[Updated 2/26/10, 1:30 pm. See below.] The FDA has told San Diego-based Novalar to stop using a misleading patient brochure promoting the company’s injectible dental drug, phentolamine mesylate, which is intended to help dissipate the prolonged numb sensation of dental anesthetic. The brochure omits and minimizes the risks of the drug while overstating its benefits, the FDA wrote in a letter to the company.

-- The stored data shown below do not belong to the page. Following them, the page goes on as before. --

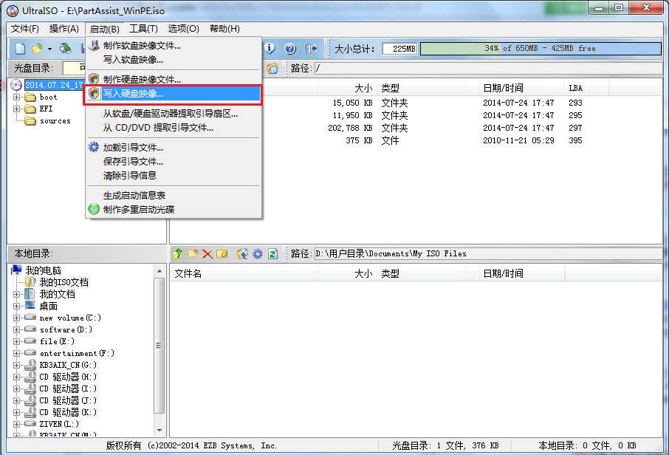
Task: Click the New file toolbar icon
Action: click(x=20, y=49)
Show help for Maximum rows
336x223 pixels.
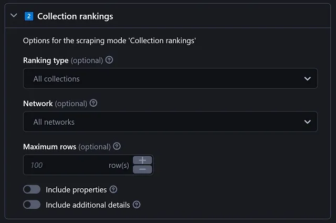pos(117,146)
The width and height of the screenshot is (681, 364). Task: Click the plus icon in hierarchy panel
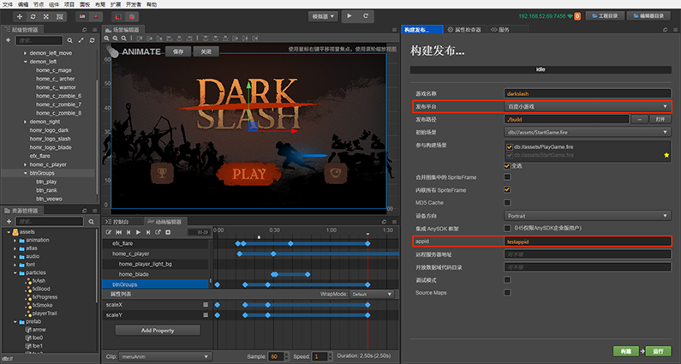click(8, 40)
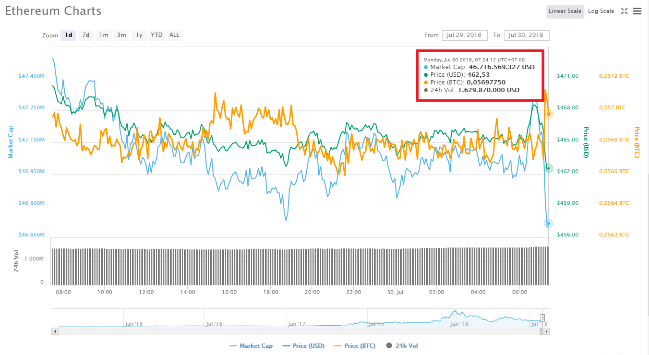Switch chart to Log Scale
Screen dimensions: 649x355
pyautogui.click(x=601, y=11)
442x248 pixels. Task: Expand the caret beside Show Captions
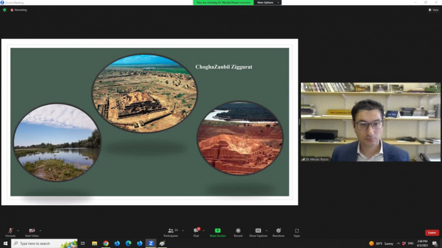tap(266, 230)
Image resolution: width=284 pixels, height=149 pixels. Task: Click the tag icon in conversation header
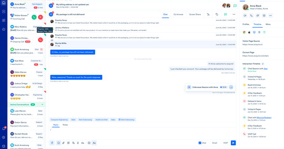217,15
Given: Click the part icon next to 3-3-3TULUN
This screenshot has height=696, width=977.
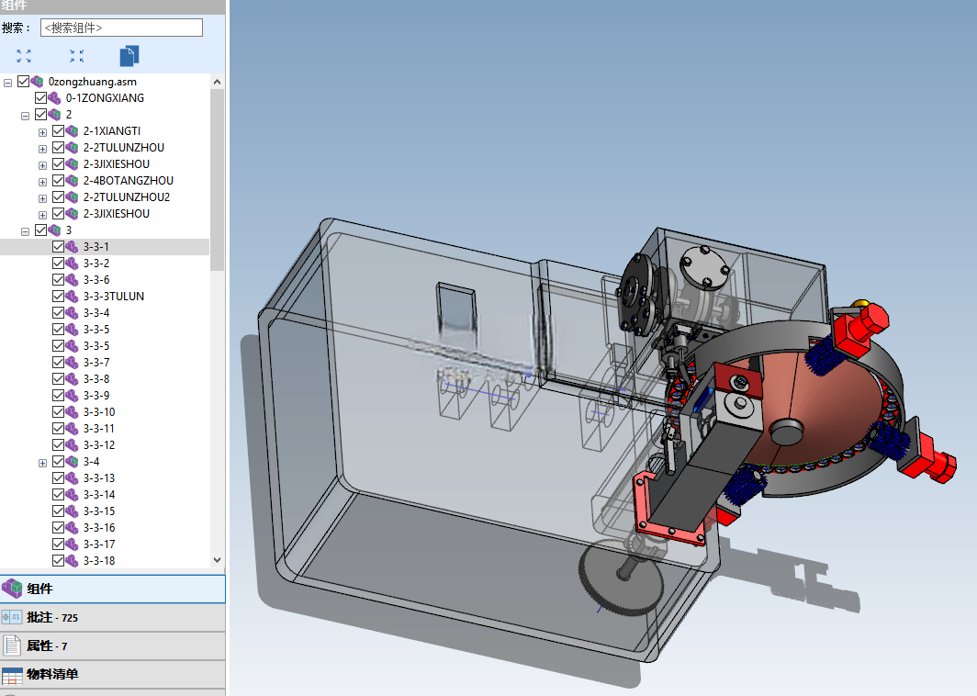Looking at the screenshot, I should coord(73,297).
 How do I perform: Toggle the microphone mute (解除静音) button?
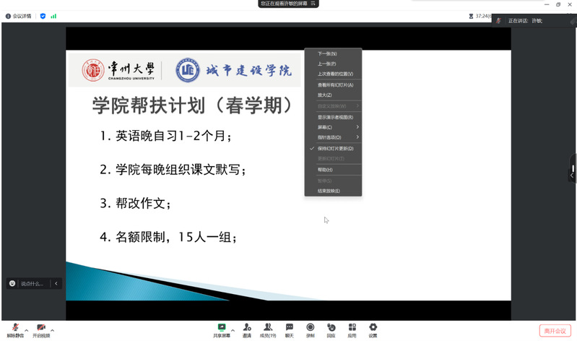coord(14,328)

[Updates with Novalar comment] A Novalar spokeswoman had no immediate comment. This afternoon, Novalar CEO Donna Janson says the FDA’s comments are specific to a promotional brochure that is obsolete. “It’s an earlier version that’s no longer in use,” Janson told Bruce in a call from the Chicago Dental Society Midwinter Meeting. Novalar has been consulting with the agency on the language of its current promotional materials, and Janson says, “It’s the company’s responsibility to make sure that everything that’s out there is in compliance.”
The drug, which is marketed as OraVerse, is privately-held Novalar’s only product. It is approved for reversing anesthesia of the lip and tongue after dental procedures. The drug’s active ingredient is a common vasodilator that increases the blood flow to the lips, cheeks, gum, and tongue so that the dental anesthetic wears off quicker.
Novalar, which is backed by Domain Associates, introduced the drug in six test markets almost exactly a year ago. Annual sales could reach $400 million if 20 percent of the nation’s dentists use the drug, the company has said. But as Luke reported in October, the drug has been slow to catch on. (I also asked the company earlier today for an update.)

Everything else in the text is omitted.